Every word of the listing must be returned. Retype it exactly.

## MATERIAL FOR THIS EXERCISE:
○ ○ ○
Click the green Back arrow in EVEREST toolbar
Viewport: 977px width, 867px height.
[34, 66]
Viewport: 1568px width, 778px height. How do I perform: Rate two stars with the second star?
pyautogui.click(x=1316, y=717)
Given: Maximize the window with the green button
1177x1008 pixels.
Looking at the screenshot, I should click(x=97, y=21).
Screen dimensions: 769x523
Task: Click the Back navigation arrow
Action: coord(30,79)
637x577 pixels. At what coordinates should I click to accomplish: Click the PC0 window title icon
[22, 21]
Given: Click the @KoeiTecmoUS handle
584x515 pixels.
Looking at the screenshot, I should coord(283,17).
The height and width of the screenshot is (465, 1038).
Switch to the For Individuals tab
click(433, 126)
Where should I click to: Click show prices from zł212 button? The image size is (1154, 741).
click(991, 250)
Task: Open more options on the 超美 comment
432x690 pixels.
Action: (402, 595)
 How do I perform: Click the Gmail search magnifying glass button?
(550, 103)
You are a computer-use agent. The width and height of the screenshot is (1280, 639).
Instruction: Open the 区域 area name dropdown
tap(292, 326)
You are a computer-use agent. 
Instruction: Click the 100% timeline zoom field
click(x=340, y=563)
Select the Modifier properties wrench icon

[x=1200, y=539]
○ ○ ○
## RESULT FOR THIS TASK:
Click the green Back arrow in EVEREST toolbar
Viewport: 977px width, 867px height.
[34, 66]
Viewport: 1568px width, 778px height. How do I perform: Rate two stars with the second star?
pyautogui.click(x=1316, y=717)
Given: Maximize the window with the green button
1177x1008 pixels.
Looking at the screenshot, I should click(x=97, y=21).
Screen dimensions: 769x523
Task: Click the Back navigation arrow
Action: coord(30,79)
637x577 pixels. At what coordinates should I click to accomplish: Click the PC0 window title icon
[22, 21]
Given: Click the @KoeiTecmoUS handle
584x515 pixels.
Looking at the screenshot, I should coord(283,17).
The height and width of the screenshot is (465, 1038).
Switch to the For Individuals tab
click(433, 126)
Where should I click to: Click show prices from zł212 button? The image size is (1154, 741).
click(991, 250)
Task: Open more options on the 超美 comment
432x690 pixels.
Action: (402, 595)
 How do I perform: Click the Gmail search magnifying glass button?
(550, 103)
You are a computer-use agent. The width and height of the screenshot is (1280, 639).
Instruction: Open the 区域 area name dropdown
tap(292, 326)
You are a computer-use agent. 
Instruction: Click the 100% timeline zoom field
click(x=340, y=563)
Select the Modifier properties wrench icon

[x=1200, y=539]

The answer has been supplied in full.